*Given passage*.
▼▼▼

G7 Pact for Pandemic Readiness  

The G7 Health Ministers agreed on a Pact for Pandemic Readiness to identify pandemic outbreaks faster and guarantee a more effective response by strengthening early warning systems for effective pandemic preparedness. In addition, more experts are to be trained in order to form networks to identify and control future outbreaks as quickly as possible. The WHO Hub for Pandemic and Epidemic Intelligence in Berlin will be used so that data can be analysed and used faster and better.  The WHO, which plays a central coordinating role in the global health architecture, has to be strengthened financially. That is why the G7 support the gradual increase of mandatory contributions to WHO to 50 per cent of the current core mandate of the WHO budget, so that WHO can better exercise its leadership role. Underlining the Pact, a pandemic simulation was conducted with the G7 partners, simulating an outbreak of the fictive disease “leopardpox”. Federal Minister of Health, Prof Karl Lauterbach summarized the discussion as follows: “We need to coordinate global pandemic preparedness and response even better. But pandemic response also requires practice. That is why we simulated a new pandemic scenario and discussed how existing gaps can be closed. And this includes further strengthening WHO’s coordinating role.”  

Antimicrobial resistance (AMR)

▲▲▲

*Using the information*.
(a) Answer these questions from the G7 pandemic readiness text, each on its own line:
(i) In which city is the WHO Hub for Pandemic and Epidemic Intelligence?
(ii) To what level do the G7 back raising mandatory contributions to WHO?
(iii) What was the made-up disease in the pandemic simulation called?
(b) Write the next part of the G7 pandemic readiness text, picking up after its final heading.
The lines that follow have nothing to do with this text.

*Data under study*.
▼▼▼

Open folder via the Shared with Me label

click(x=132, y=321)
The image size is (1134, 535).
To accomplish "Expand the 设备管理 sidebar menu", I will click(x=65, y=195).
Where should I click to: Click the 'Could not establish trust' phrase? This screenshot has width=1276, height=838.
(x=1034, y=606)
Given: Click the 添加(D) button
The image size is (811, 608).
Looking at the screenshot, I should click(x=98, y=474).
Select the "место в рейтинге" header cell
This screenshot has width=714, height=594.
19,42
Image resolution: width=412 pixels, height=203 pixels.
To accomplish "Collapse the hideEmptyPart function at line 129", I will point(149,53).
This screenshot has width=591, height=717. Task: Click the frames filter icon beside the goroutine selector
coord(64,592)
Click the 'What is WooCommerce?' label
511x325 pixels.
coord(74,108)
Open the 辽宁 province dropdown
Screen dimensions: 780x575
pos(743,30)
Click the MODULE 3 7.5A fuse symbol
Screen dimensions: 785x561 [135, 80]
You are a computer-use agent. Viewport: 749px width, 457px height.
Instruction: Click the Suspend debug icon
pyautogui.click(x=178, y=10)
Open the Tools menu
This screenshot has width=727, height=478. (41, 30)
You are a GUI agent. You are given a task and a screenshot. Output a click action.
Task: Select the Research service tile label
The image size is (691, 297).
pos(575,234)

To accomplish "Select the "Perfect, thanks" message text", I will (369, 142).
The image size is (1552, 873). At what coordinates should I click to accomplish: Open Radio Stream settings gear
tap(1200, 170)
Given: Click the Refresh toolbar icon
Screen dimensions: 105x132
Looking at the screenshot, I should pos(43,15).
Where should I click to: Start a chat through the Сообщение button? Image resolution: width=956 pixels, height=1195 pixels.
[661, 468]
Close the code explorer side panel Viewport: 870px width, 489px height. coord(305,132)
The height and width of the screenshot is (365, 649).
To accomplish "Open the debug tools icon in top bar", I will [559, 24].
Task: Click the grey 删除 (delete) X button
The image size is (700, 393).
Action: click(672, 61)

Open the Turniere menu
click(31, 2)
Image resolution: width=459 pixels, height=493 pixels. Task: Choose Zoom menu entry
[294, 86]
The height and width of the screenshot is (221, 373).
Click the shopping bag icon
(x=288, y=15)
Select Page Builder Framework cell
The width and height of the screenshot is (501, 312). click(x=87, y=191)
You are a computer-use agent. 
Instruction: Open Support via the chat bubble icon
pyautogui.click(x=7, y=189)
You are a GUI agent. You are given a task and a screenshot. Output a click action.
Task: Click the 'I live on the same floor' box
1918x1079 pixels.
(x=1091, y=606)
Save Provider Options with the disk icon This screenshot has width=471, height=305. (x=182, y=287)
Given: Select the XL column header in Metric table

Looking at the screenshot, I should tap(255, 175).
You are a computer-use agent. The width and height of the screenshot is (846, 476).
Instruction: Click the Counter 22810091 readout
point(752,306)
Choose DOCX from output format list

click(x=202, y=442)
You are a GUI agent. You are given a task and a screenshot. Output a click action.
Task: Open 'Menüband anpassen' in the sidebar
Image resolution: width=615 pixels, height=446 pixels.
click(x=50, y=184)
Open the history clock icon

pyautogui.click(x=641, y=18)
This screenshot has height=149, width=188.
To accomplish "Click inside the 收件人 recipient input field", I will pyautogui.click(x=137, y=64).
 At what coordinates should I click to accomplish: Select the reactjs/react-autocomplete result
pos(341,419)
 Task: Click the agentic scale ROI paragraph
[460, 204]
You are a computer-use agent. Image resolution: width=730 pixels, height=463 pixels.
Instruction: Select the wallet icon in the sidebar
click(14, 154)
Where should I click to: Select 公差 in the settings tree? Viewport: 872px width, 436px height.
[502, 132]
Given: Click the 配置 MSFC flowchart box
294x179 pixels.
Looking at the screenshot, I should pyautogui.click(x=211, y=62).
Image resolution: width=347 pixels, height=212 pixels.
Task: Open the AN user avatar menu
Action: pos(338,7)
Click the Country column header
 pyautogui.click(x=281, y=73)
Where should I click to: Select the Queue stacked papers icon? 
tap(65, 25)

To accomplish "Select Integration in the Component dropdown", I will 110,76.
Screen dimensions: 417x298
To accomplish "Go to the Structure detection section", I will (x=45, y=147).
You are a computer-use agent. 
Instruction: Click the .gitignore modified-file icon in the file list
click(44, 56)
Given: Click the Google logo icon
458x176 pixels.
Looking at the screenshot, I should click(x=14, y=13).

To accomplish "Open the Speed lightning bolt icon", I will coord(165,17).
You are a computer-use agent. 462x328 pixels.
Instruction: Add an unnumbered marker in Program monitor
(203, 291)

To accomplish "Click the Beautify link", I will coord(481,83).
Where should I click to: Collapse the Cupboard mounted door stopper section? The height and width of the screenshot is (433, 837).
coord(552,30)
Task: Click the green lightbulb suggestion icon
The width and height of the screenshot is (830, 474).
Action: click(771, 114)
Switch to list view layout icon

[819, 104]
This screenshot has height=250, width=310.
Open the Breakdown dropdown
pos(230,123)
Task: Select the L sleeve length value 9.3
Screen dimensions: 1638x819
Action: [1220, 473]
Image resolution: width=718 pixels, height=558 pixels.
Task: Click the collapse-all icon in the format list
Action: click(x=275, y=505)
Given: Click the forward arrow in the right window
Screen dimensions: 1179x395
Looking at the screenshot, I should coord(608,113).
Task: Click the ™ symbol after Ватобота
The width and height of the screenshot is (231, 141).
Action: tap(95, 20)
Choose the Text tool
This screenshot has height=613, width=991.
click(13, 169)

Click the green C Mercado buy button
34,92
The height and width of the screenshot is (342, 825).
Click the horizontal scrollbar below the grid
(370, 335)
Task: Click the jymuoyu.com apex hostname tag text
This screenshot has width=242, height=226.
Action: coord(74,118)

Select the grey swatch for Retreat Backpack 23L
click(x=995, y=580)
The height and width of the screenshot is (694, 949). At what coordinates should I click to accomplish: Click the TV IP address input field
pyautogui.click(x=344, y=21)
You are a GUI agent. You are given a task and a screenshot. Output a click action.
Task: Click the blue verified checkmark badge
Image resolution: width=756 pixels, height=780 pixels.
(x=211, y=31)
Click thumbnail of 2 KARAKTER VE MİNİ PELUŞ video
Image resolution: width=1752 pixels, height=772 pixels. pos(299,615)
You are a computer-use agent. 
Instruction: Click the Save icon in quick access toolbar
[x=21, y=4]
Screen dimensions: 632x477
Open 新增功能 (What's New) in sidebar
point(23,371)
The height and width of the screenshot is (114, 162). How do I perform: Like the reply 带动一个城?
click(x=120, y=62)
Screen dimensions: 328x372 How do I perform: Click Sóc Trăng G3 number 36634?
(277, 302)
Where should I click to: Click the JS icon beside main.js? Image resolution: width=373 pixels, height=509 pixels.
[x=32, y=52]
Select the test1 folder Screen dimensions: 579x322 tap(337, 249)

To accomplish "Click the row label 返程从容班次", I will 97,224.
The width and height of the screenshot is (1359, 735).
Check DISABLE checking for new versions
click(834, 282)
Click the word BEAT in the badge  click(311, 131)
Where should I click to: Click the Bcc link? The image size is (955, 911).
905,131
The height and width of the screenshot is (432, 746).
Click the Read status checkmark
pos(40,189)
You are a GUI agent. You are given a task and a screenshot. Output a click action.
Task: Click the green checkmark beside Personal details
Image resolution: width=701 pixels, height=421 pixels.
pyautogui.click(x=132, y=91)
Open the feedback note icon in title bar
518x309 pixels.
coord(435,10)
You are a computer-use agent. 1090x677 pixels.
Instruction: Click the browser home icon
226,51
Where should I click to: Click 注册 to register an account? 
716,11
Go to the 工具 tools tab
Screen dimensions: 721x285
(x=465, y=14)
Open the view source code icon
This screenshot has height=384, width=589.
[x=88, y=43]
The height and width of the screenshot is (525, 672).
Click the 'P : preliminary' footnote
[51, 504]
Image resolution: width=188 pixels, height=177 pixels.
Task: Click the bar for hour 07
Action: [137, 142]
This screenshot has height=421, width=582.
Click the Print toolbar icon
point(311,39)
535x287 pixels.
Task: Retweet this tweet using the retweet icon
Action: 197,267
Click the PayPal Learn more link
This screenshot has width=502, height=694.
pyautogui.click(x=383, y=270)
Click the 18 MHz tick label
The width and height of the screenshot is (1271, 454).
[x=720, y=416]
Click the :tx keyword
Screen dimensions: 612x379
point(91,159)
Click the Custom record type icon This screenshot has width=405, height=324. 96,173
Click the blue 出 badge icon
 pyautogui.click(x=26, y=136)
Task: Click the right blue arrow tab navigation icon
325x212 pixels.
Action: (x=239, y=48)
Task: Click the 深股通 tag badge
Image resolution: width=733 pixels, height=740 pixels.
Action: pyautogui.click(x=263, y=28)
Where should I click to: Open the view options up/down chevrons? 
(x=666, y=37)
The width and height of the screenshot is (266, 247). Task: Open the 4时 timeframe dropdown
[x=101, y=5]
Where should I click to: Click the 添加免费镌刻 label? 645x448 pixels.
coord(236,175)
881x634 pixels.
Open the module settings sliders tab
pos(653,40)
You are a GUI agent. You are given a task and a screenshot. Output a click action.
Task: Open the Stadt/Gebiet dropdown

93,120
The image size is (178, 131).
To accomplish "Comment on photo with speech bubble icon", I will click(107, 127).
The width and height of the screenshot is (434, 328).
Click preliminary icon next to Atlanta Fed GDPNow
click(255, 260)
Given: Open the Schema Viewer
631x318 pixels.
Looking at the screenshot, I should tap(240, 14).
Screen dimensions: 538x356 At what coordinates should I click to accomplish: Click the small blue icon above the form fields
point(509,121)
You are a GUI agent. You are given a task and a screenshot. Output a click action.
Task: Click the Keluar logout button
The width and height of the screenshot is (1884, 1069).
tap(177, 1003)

▲▲▲

*Your written answers*.
(a)
(i) Berlin
(ii) 50 per cent of the current core mandate of the WHO budget
(iii) Leopardpox

(b)
The G7 want to fight against the silent pandemic of antimicrobial resistance. Antimicrobial resistance is a socio-economic challenge that costs more than a million lives every year and has enormous financial and social consequences. Modern medicine depends on effective antibiotics. That is why it is crucial to ensure a sustainable market for existing and new antibiotics. Recognising country-specific circumstances and competences, the G7 will discover a range of market incentive options. The G7 countries aim to strengthen innovation and to finance the research and development of new antimicrobials. Additionally, inefficacious or unavailable antimicrobial treatments often lead to sepsis as a result of which an estimated 11 million people worldwide die each year.  That is why the appropriate use of antimicrobials has to be improved. The G7 plan to decide on national measurable targets on AMR in line with domestic authorities by the end of 2023. Additionally, the G7 intend to strengthen the early detection, diagnosis and treatment of sepsis.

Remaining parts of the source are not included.